The archive captures ~5-10% of raw transcript bytes by selecting only high-value content (thinking blocks, user questions, assistant reasoning). It's indexed separately to prevent noise pollution of curated memory.

## When to Use This Skill

**Good use cases:**
```
/archive-search "model fallback implementation"
→ Find thinking blocks about ModelFallbackChain design

/archive-search "Swift vs Python for memory database"
→ Recover exact trade-off analysis

/archive-search "context tracking approaches"
→ See evolution of ContextTracker across sessions
```

**Not helpful:**
```
/archive-search "who is Lucy"
→ Use /person instead (person profiles)

/archive-search "what did we decide about X"
→ Use /memory or check decisions.md
```

## Search Tips

**Thinking blocks are highest value:**
- Archive preserves full reasoning traces
- Includes technical discussion and trade-offs
- Most detailed context for implementation decisions

**Be specific:**
- Good: "memory database indexing strategy"
- Too broad: "memory" (will match thousands of chunks)

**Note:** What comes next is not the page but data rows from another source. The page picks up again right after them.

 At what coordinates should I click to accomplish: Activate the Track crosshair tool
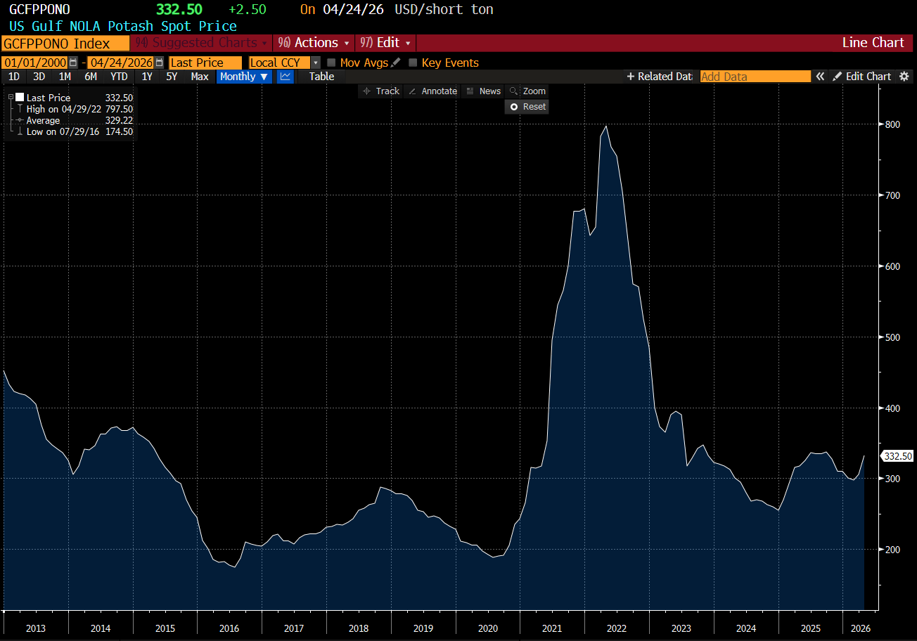(380, 91)
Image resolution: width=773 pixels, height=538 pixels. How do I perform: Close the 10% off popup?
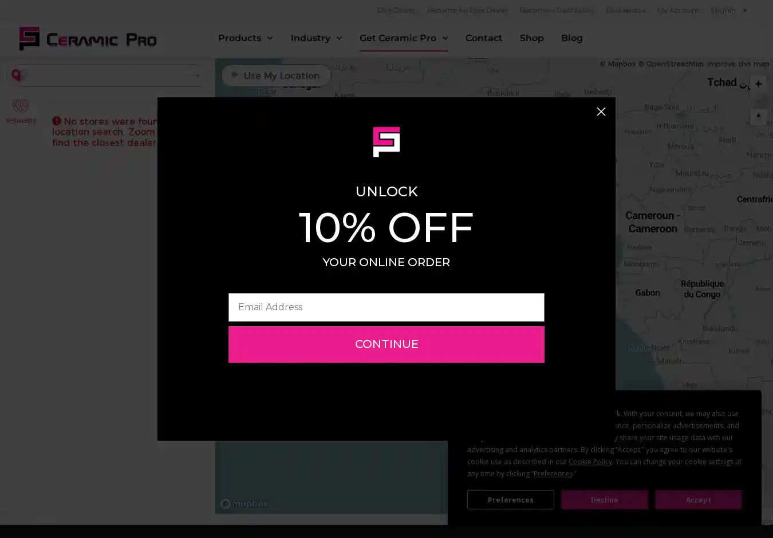point(601,112)
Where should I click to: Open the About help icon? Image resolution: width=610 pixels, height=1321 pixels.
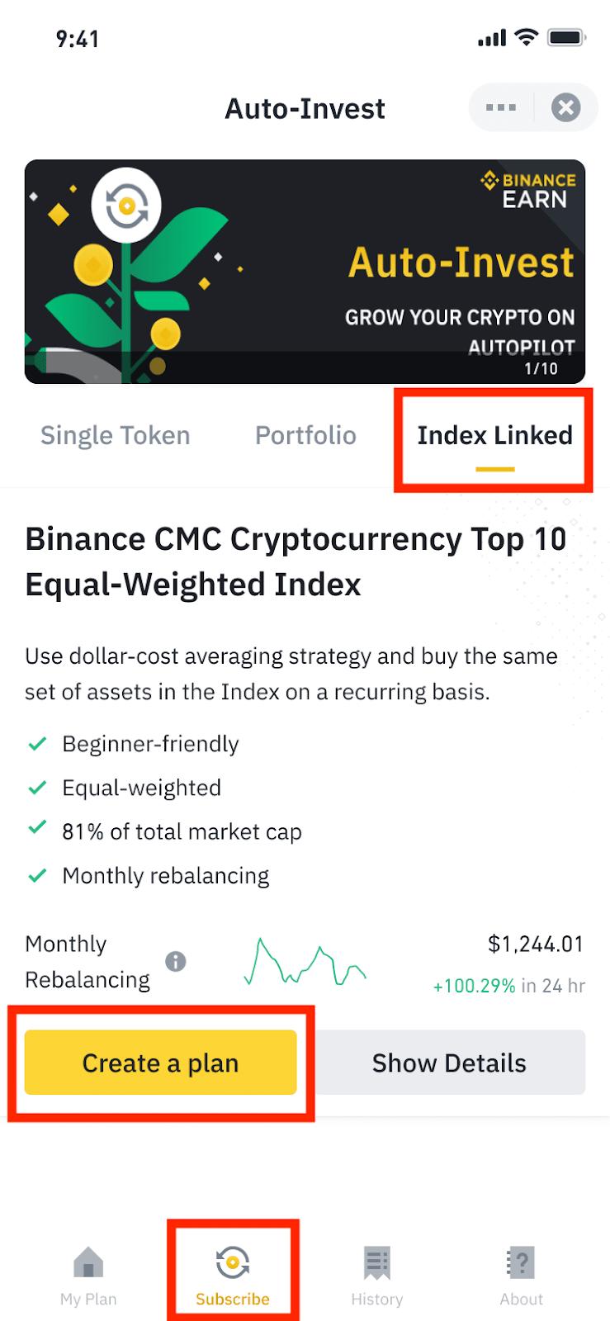click(521, 1262)
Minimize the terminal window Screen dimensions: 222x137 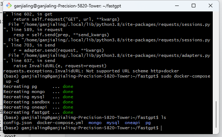(x=177, y=6)
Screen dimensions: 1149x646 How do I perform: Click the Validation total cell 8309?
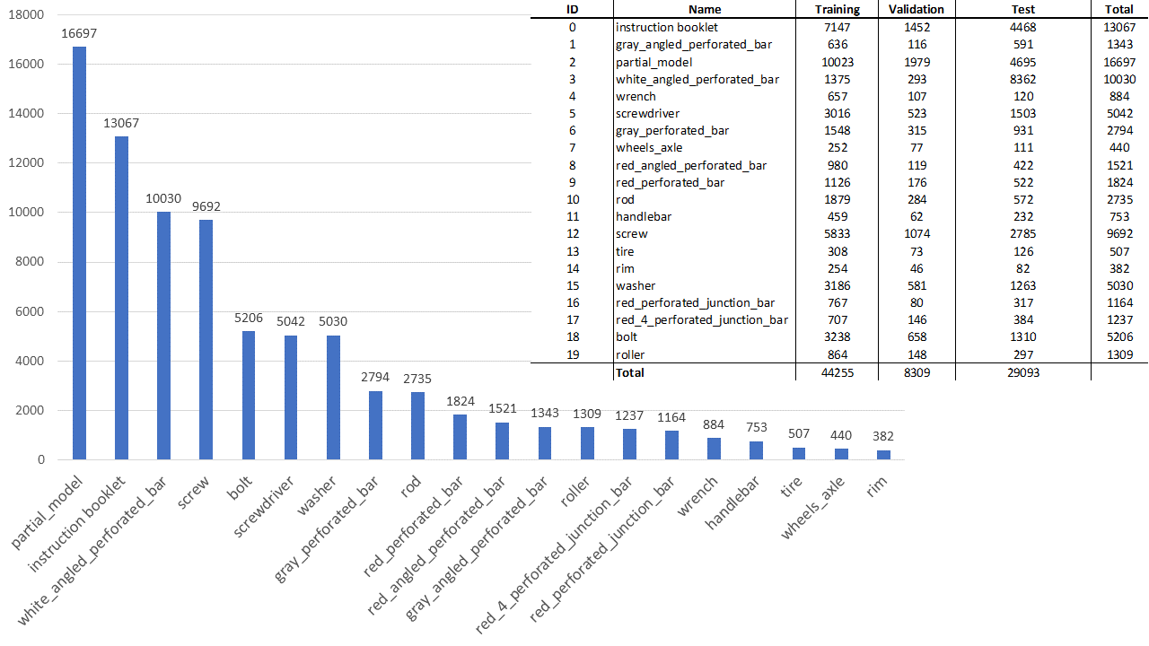pyautogui.click(x=917, y=372)
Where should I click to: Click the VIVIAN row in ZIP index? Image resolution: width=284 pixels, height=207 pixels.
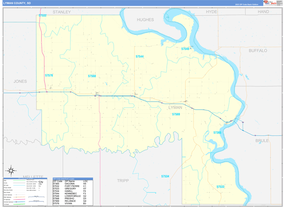tap(72, 204)
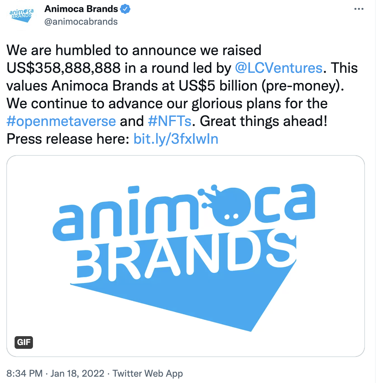Click the animoca wordmark in the GIF

pos(184,209)
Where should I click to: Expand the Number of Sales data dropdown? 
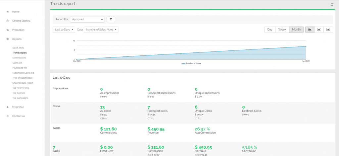point(101,30)
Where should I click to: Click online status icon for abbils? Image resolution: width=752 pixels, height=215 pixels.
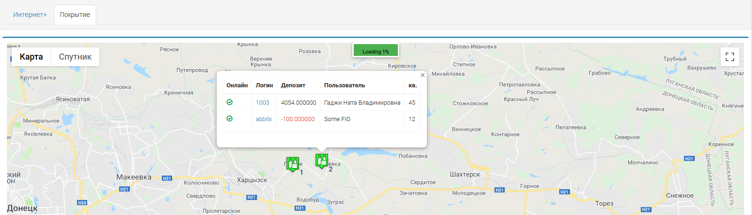(x=229, y=119)
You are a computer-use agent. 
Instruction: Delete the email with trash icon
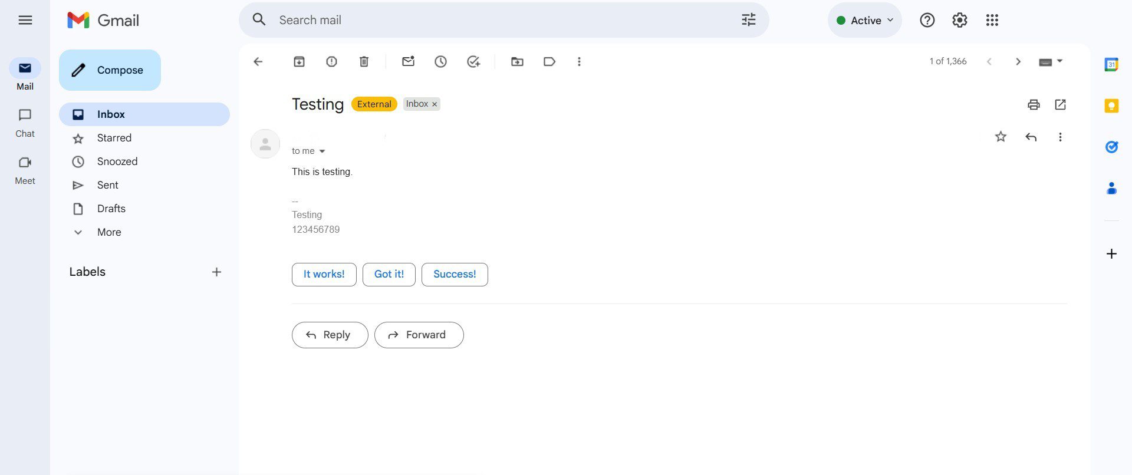click(364, 61)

**Look for technical terms:**
- Good: "ModelFallbackChain", "ContextTracker", "sanitizeResponse"
- Generic: "error handling" (use more specific context)

## Coverage

**Time range:** Last 90 days of sessions
**Project:** samara-main only (for now)
**Update frequency:** Incremental sync during dream cycles (3 AM)

**Current state:**
Run `/archive-search stats` to see:
- Total indexed chunks
- Session count
- Thinking block count

## Example Session

**User:** `/archive-search "sanitization logic"`

**Claude:**
```
Found 3 relevant sessions:

================================================================================
Result 1 | Distance: 0.18 | Role: thinking
Session: 5399ef7a-... | Time: 2026-01-05 15:42:33
--------------------------------------------------------------------------------
The user is asking about the sanitization issue. Let me think through what we
know:

1. Thinking blocks are leaking into messages
2. Session IDs appearing in user-visible text
3. This happens in multi-stream scenarios (webcam + web fetch + conversation)

The root cause is likely in ClaudeInvoker.swift where we parse JSON output.
If parseJsonOutput() falls back to raw text when JSON parsing fails, it would
include everything - thinking blocks, session IDs, etc.

We need a three-layer defense:
- parseJsonOutput() should never fall back to raw
- sanitizeResponse() should strip known patterns
- MessageBus should coordinate all sends through single channel

[...1247 more characters]

Session file: ~/.claude/projects/.../5399ef7a-...jsonl
```

This gives you the exact reasoning process, not just the summary that ended up in episode logs.

## Commands

Once you invoke this skill with `/archive-search <query>`, you can:

1. **Search by query:**
   - `archive-search "your query here"`
   - Returns top 5 most relevant chunks

2. **Filter by role:**
   - `--role thinking` - Only thinking blocks (highest signal)
   - `--role user` - Only user messages
   - `--role assistant` - Only assistant text

3. **Adjust result count:**
   - `--n 10` - Get more results

4. **Check index stats:**
   - `stats` - See what's indexed

5. **Quality check:**
   - `sample` - Random sample of 3 chunks
   - `sample --session-id abc123` - Sample from specific session

---

## Implementation Notes

**For Claude instances:**

When a user invokes `/archive-search <query>`, you should:

1. Run: `~/.claude-mind/system/bin/archive-index search "<query>"`
2. Parse and present results clearly
3. Include session IDs for reference
4. Explain what the user is seeing (thinking blocks vs user messages)

**First-time setup:**

If the archive hasn't been built yet:
```bash
# Build initial index (takes 5-10 minutes for 90 days)
~/.claude-mind/system/bin/archive-index rebuild

# Check stats
~/.claude-mind/system/bin/archive-index stats

# Test search
~/.claude-mind/system/bin/archive-index search "model fallback"
```

After initial build, dream cycles handle incremental sync automatically.